Thanks to all involved in planning and making this banquet happen!!!!


----------



## mudcreek (Aug 9, 2015)

My first banquet and I'm glad we went. Good to finally meet you good folks face to face.


----------



## dm/wolfskin (Aug 9, 2015)

Good time. Some very good deals were made last night or should I say steals.


----------



## Allen Oliver (Aug 9, 2015)

Good time! Great seeing old friends and meeting some new friends.
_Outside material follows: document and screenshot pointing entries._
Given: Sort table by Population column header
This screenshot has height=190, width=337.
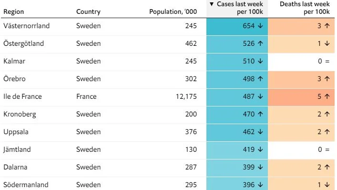Looking at the screenshot, I should [x=173, y=11].
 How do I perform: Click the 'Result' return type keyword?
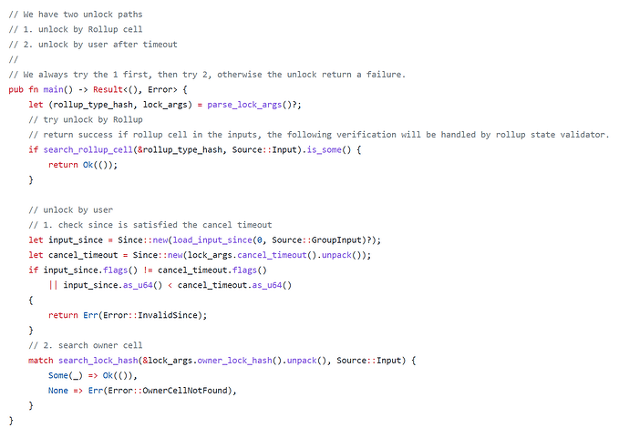tap(108, 89)
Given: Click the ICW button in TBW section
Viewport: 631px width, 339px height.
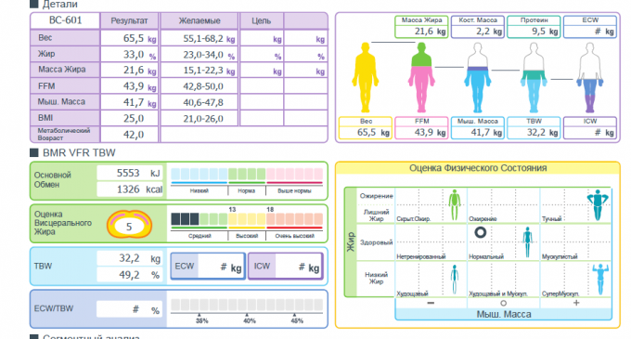Looking at the screenshot, I should [x=286, y=267].
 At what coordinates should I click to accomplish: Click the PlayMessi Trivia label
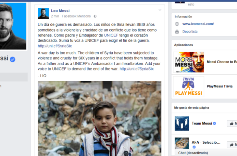pyautogui.click(x=219, y=86)
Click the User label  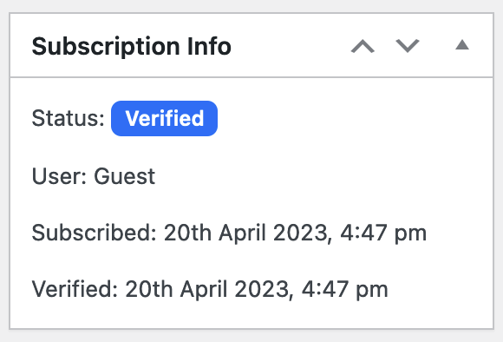59,176
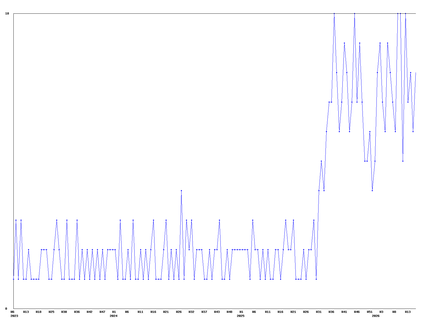The image size is (429, 322).
Task: Select the W25 week tick label
Action: 51,312
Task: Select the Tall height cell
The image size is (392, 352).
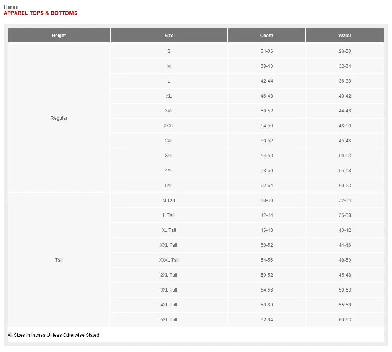Action: click(59, 260)
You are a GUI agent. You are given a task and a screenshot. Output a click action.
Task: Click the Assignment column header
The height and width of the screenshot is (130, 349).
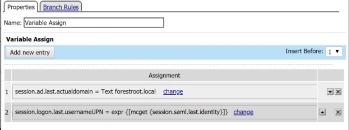coord(164,76)

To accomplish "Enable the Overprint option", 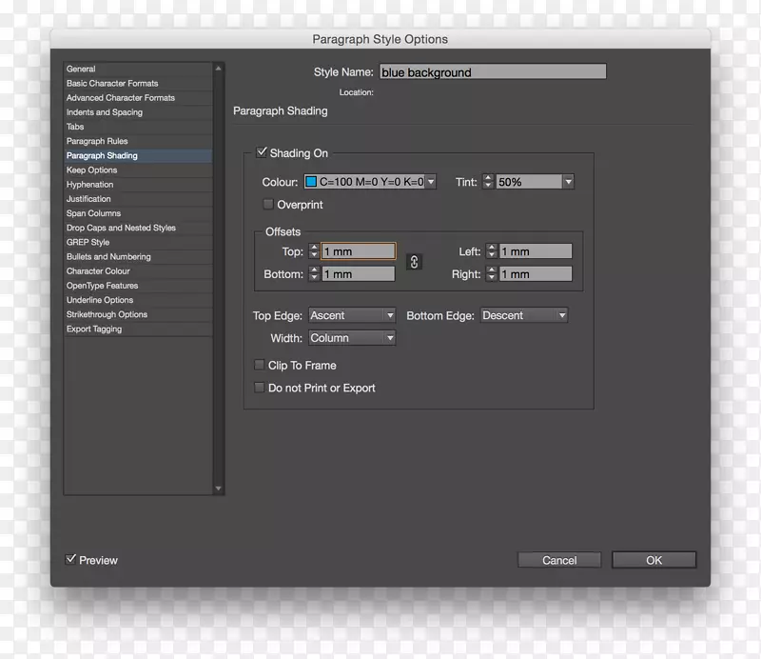I will [267, 204].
Also many thanks to the Garden Patch for all they have done for TBG.


----------



## Barebowyer (Aug 9, 2015)

Thanks to everyone at the banquet for making me, as a new member, feel welcome.  I enjoyed meeting those I met and look forward to meeting others when the opportunity presents itself.  I am happy to be part of this organization and look forward to where it brings all of us in the future!  Once again, sincere thanks and I will be seeing some of you this fall.  Be safe and shoot straight!


----------



## Clipper (Aug 9, 2015)

I really enjoyed the banquet last night.  Just getting to be with a good bunch of folks was the best part, even though I ended up with enough fast flight material to make strings for every trad bow in Georgia, and at a good price too.  I intended to practice with the turkey calls I won on the way home and let Al critique me but we got to talking and talked all the way home.  Great job by all involved and thanks to those who donated items, hunts, and fishing trips.  I had to hold on to my chair to keep from raising my hand on several of those bids.


----------



## Todd Cook (Aug 9, 2015)

Thank you all for coming out, and thanks to all who made it happen! I was pleased to see so many folks last night, and it was good to meet some new folks, and some long time members I'd never met before. There were some really nice things auctioned and some people got really good deals for they're bid. Just a very enjoyable evening.


----------



## TNGIRL (Aug 9, 2015)

I enjoyed the banquet....took my usual pics of smiling happy folks....and one of Melvin  (joking). will post tomorrow. I was tickled to see the Coots, Biggie and all my buddies! and Wander!


----------



## pine nut (Aug 9, 2015)

Wish we could have been there.  Sorry we had to miss it.


----------